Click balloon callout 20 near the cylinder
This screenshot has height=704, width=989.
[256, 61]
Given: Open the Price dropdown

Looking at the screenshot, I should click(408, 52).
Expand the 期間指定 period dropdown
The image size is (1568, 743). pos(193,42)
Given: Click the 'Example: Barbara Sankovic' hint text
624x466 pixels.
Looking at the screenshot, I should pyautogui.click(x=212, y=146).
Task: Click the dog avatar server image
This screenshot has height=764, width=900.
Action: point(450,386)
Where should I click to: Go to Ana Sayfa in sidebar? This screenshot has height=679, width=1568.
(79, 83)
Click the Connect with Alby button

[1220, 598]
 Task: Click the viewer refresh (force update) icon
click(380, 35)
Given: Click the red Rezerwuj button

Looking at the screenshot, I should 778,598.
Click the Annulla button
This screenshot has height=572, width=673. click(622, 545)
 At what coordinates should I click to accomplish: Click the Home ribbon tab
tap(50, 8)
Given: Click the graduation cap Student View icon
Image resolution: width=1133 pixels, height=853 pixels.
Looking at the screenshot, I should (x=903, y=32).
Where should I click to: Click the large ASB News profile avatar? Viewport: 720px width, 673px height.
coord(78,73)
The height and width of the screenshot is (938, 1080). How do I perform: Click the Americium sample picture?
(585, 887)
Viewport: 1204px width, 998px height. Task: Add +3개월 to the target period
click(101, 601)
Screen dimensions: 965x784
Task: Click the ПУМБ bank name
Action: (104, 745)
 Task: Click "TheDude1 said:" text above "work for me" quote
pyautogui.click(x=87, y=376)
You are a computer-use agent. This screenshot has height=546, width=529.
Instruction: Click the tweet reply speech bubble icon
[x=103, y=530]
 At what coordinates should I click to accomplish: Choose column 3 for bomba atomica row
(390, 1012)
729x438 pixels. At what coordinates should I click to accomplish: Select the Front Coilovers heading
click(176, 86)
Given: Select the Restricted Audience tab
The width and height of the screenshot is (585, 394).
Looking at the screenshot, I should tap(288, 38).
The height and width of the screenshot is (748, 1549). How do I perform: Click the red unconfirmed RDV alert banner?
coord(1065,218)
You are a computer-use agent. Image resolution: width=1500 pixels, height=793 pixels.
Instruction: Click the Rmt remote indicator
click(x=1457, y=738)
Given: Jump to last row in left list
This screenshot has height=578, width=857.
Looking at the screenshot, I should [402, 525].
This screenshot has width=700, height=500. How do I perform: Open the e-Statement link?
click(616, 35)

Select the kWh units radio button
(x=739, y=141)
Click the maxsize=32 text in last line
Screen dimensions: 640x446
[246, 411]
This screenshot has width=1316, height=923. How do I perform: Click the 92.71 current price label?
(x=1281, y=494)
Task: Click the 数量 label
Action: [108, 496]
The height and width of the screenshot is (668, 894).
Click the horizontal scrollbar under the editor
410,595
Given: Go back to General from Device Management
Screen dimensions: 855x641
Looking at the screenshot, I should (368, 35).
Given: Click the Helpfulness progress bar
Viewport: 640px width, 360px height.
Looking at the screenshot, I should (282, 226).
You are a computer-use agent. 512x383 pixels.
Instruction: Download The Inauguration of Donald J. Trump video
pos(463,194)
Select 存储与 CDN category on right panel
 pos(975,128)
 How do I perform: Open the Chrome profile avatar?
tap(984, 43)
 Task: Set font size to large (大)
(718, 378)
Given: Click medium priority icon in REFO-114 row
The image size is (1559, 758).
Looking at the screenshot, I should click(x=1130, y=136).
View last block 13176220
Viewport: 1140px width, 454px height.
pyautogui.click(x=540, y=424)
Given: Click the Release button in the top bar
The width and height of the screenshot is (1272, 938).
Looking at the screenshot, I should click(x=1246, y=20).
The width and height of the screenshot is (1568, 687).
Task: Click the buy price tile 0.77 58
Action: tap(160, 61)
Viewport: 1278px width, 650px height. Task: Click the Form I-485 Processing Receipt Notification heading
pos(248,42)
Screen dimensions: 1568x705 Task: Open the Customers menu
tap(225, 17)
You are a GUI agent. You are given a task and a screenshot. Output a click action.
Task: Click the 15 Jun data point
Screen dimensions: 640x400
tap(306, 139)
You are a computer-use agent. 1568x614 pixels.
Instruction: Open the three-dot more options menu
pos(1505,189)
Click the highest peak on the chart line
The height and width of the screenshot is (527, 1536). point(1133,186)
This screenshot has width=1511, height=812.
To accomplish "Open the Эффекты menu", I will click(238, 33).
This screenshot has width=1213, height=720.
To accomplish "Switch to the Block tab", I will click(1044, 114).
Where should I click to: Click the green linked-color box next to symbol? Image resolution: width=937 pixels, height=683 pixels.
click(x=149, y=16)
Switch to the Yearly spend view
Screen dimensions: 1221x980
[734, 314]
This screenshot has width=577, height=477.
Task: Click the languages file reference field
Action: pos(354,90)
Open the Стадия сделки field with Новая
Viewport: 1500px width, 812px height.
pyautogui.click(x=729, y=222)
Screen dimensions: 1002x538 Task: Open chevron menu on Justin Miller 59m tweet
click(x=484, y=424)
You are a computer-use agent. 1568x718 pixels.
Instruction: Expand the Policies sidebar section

▶ PROMPT:
The complete material should be output once more, word for word.

▶ SOLUTION TO THE PROBLEM:
Click balloon callout 20 near the cylinder
This screenshot has height=704, width=989.
[256, 61]
Given: Open the Price dropdown

Looking at the screenshot, I should click(408, 52).
Expand the 期間指定 period dropdown
The image size is (1568, 743). pos(193,42)
Given: Click the 'Example: Barbara Sankovic' hint text
624x466 pixels.
Looking at the screenshot, I should pyautogui.click(x=212, y=146).
Task: Click the dog avatar server image
This screenshot has height=764, width=900.
Action: point(450,386)
Where should I click to: Go to Ana Sayfa in sidebar? This screenshot has height=679, width=1568.
(79, 83)
Click the Connect with Alby button

[1220, 598]
 Task: Click the viewer refresh (force update) icon
click(380, 35)
Given: Click the red Rezerwuj button

Looking at the screenshot, I should 778,598.
Click the Annulla button
This screenshot has height=572, width=673. click(622, 545)
 At what coordinates should I click to accomplish: Click the Home ribbon tab
tap(50, 8)
Given: Click the graduation cap Student View icon
Image resolution: width=1133 pixels, height=853 pixels.
Looking at the screenshot, I should (x=903, y=32).
Where should I click to: Click the large ASB News profile avatar? Viewport: 720px width, 673px height.
coord(78,73)
The height and width of the screenshot is (938, 1080). How do I perform: Click the Americium sample picture?
(585, 887)
Viewport: 1204px width, 998px height. Task: Add +3개월 to the target period
click(101, 601)
Screen dimensions: 965x784
Task: Click the ПУМБ bank name
Action: (104, 745)
 Task: Click "TheDude1 said:" text above "work for me" quote
pyautogui.click(x=87, y=376)
You are a computer-use agent. This screenshot has height=546, width=529.
Instruction: Click the tweet reply speech bubble icon
[x=103, y=530]
 At what coordinates should I click to accomplish: Choose column 3 for bomba atomica row
(390, 1012)
729x438 pixels. At what coordinates should I click to accomplish: Select the Front Coilovers heading
click(176, 86)
Given: Select the Restricted Audience tab
The width and height of the screenshot is (585, 394).
Looking at the screenshot, I should tap(288, 38).
The height and width of the screenshot is (748, 1549). How do I perform: Click the red unconfirmed RDV alert banner?
coord(1065,218)
You are a computer-use agent. Image resolution: width=1500 pixels, height=793 pixels.
Instruction: Click the Rmt remote indicator
click(x=1457, y=738)
Given: Jump to last row in left list
This screenshot has height=578, width=857.
Looking at the screenshot, I should [402, 525].
This screenshot has width=700, height=500. How do I perform: Open the e-Statement link?
click(616, 35)

Select the kWh units radio button
(x=739, y=141)
Click the maxsize=32 text in last line
Screen dimensions: 640x446
[246, 411]
This screenshot has width=1316, height=923. How do I perform: Click the 92.71 current price label?
(x=1281, y=494)
Task: Click the 数量 label
Action: [108, 496]
The height and width of the screenshot is (668, 894).
Click the horizontal scrollbar under the editor
410,595
Given: Go back to General from Device Management
Screen dimensions: 855x641
Looking at the screenshot, I should (368, 35).
Given: Click the Helpfulness progress bar
Viewport: 640px width, 360px height.
Looking at the screenshot, I should (282, 226).
You are a computer-use agent. 512x383 pixels.
Instruction: Download The Inauguration of Donald J. Trump video
pos(463,194)
Select 存储与 CDN category on right panel
 pos(975,128)
 How do I perform: Open the Chrome profile avatar?
tap(984, 43)
 Task: Set font size to large (大)
(718, 378)
Given: Click medium priority icon in REFO-114 row
The image size is (1559, 758).
Looking at the screenshot, I should click(x=1130, y=136).
View last block 13176220
Viewport: 1140px width, 454px height.
pyautogui.click(x=540, y=424)
Given: Click the Release button in the top bar
The width and height of the screenshot is (1272, 938).
Looking at the screenshot, I should click(x=1246, y=20).
The width and height of the screenshot is (1568, 687).
Task: Click the buy price tile 0.77 58
Action: tap(160, 61)
Viewport: 1278px width, 650px height. Task: Click the Form I-485 Processing Receipt Notification heading
pos(248,42)
Screen dimensions: 1568x705 Task: Open the Customers menu
tap(225, 17)
You are a GUI agent. You are given a task and a screenshot. Output a click action.
Task: Click the 15 Jun data point
Screen dimensions: 640x400
tap(306, 139)
You are a computer-use agent. 1568x614 pixels.
Instruction: Open the three-dot more options menu
pos(1505,189)
Click the highest peak on the chart line
The height and width of the screenshot is (527, 1536). point(1133,186)
This screenshot has width=1511, height=812.
To accomplish "Open the Эффекты menu", I will click(238, 33).
This screenshot has width=1213, height=720.
To accomplish "Switch to the Block tab", I will click(1044, 114).
Where should I click to: Click the green linked-color box next to symbol? Image resolution: width=937 pixels, height=683 pixels.
click(x=149, y=16)
Switch to the Yearly spend view
Screen dimensions: 1221x980
[734, 314]
This screenshot has width=577, height=477.
Task: Click the languages file reference field
Action: pos(354,90)
Open the Стадия сделки field with Новая
Viewport: 1500px width, 812px height.
pyautogui.click(x=729, y=222)
Screen dimensions: 1002x538 Task: Open chevron menu on Justin Miller 59m tweet
click(x=484, y=424)
You are a computer-use agent. 1568x718 pixels.
Instruction: Expand the Policies sidebar section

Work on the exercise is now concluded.